• What this task involves: Each entry has to be printed again exactly.
====== Data supplied
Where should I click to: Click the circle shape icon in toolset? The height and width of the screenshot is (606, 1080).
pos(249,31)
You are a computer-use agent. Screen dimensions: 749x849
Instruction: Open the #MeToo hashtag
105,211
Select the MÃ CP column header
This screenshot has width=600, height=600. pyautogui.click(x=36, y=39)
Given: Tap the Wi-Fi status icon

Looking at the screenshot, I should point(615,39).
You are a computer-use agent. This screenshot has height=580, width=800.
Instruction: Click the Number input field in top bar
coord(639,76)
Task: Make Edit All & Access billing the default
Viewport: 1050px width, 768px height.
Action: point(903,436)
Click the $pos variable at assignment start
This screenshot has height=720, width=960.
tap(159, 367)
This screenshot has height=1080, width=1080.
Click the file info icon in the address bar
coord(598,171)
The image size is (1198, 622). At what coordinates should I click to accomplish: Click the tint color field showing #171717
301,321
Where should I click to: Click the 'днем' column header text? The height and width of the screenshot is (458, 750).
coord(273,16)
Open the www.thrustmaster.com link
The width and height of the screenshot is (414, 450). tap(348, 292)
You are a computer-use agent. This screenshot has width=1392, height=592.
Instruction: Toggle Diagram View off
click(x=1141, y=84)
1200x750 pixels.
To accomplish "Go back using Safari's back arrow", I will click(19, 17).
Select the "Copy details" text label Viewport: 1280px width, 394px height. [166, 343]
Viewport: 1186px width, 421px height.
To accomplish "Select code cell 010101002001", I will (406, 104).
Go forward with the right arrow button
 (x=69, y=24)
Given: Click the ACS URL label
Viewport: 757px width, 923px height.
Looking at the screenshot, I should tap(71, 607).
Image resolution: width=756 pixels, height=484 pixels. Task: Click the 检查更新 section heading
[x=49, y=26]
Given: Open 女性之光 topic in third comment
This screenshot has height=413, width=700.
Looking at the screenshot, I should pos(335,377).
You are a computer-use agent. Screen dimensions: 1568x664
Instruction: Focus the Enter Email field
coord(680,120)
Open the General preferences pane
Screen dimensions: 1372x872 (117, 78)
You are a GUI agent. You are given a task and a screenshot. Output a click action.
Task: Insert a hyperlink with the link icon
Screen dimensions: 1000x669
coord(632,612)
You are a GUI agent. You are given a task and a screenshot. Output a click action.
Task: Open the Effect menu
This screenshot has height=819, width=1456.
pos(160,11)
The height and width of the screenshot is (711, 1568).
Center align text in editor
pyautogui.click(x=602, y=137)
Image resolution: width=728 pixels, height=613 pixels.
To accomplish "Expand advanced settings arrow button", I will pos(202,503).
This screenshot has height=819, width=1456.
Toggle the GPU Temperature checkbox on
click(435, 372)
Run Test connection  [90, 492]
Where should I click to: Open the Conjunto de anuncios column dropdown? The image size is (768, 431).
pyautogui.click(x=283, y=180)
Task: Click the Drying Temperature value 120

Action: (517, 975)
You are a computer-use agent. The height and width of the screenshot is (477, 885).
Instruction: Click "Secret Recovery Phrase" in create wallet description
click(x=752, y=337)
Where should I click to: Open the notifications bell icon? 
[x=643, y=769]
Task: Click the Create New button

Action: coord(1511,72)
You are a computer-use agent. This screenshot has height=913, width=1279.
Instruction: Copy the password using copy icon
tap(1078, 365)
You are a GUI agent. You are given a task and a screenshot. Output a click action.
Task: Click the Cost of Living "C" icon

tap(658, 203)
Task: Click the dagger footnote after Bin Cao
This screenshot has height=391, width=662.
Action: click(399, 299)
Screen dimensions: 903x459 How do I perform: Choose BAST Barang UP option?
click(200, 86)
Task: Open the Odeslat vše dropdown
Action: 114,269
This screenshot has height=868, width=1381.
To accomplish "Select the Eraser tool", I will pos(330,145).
============
• Result below:
Where should I click to: Click the circle shape icon in toolset? The height and width of the screenshot is (606, 1080).
pos(249,31)
You are a computer-use agent. Screen dimensions: 749x849
Instruction: Open the #MeToo hashtag
105,211
Select the MÃ CP column header
This screenshot has width=600, height=600. pyautogui.click(x=36, y=39)
Given: Tap the Wi-Fi status icon

Looking at the screenshot, I should point(615,39).
You are a computer-use agent. This screenshot has height=580, width=800.
Instruction: Click the Number input field in top bar
coord(639,76)
Task: Make Edit All & Access billing the default
Viewport: 1050px width, 768px height.
Action: point(903,436)
Click the $pos variable at assignment start
This screenshot has height=720, width=960.
tap(159, 367)
This screenshot has height=1080, width=1080.
Click the file info icon in the address bar
coord(598,171)
The image size is (1198, 622). At what coordinates should I click to accomplish: Click the tint color field showing #171717
301,321
Where should I click to: Click the 'днем' column header text? The height and width of the screenshot is (458, 750).
coord(273,16)
Open the www.thrustmaster.com link
The width and height of the screenshot is (414, 450). tap(348, 292)
You are a computer-use agent. This screenshot has width=1392, height=592.
Instruction: Toggle Diagram View off
click(x=1141, y=84)
1200x750 pixels.
To accomplish "Go back using Safari's back arrow", I will click(19, 17).
Select the "Copy details" text label Viewport: 1280px width, 394px height. [166, 343]
Viewport: 1186px width, 421px height.
To accomplish "Select code cell 010101002001", I will (406, 104).
Go forward with the right arrow button
 (x=69, y=24)
Given: Click the ACS URL label
Viewport: 757px width, 923px height.
Looking at the screenshot, I should tap(71, 607).
Image resolution: width=756 pixels, height=484 pixels. Task: Click the 检查更新 section heading
[x=49, y=26]
Given: Open 女性之光 topic in third comment
This screenshot has height=413, width=700.
Looking at the screenshot, I should pos(335,377).
You are a computer-use agent. Screen dimensions: 1568x664
Instruction: Focus the Enter Email field
coord(680,120)
Open the General preferences pane
Screen dimensions: 1372x872 (117, 78)
You are a GUI agent. You are given a task and a screenshot. Output a click action.
Task: Insert a hyperlink with the link icon
Screen dimensions: 1000x669
coord(632,612)
You are a GUI agent. You are given a task and a screenshot. Output a click action.
Task: Open the Effect menu
This screenshot has height=819, width=1456.
pos(160,11)
The height and width of the screenshot is (711, 1568).
Center align text in editor
pyautogui.click(x=602, y=137)
Image resolution: width=728 pixels, height=613 pixels.
To accomplish "Expand advanced settings arrow button", I will pos(202,503).
This screenshot has height=819, width=1456.
Toggle the GPU Temperature checkbox on
click(435, 372)
Run Test connection  [90, 492]
Where should I click to: Open the Conjunto de anuncios column dropdown? The image size is (768, 431).
pyautogui.click(x=283, y=180)
Task: Click the Drying Temperature value 120

Action: (517, 975)
You are a computer-use agent. The height and width of the screenshot is (477, 885).
Instruction: Click "Secret Recovery Phrase" in create wallet description
click(x=752, y=337)
Where should I click to: Open the notifications bell icon? 
[x=643, y=769]
Task: Click the Create New button

Action: coord(1511,72)
You are a computer-use agent. This screenshot has height=913, width=1279.
Instruction: Copy the password using copy icon
tap(1078, 365)
You are a GUI agent. You are given a task and a screenshot. Output a click action.
Task: Click the Cost of Living "C" icon

tap(658, 203)
Task: Click the dagger footnote after Bin Cao
This screenshot has height=391, width=662.
Action: click(399, 299)
Screen dimensions: 903x459 How do I perform: Choose BAST Barang UP option?
click(200, 86)
Task: Open the Odeslat vše dropdown
Action: 114,269
This screenshot has height=868, width=1381.
To accomplish "Select the Eraser tool", I will pos(330,145).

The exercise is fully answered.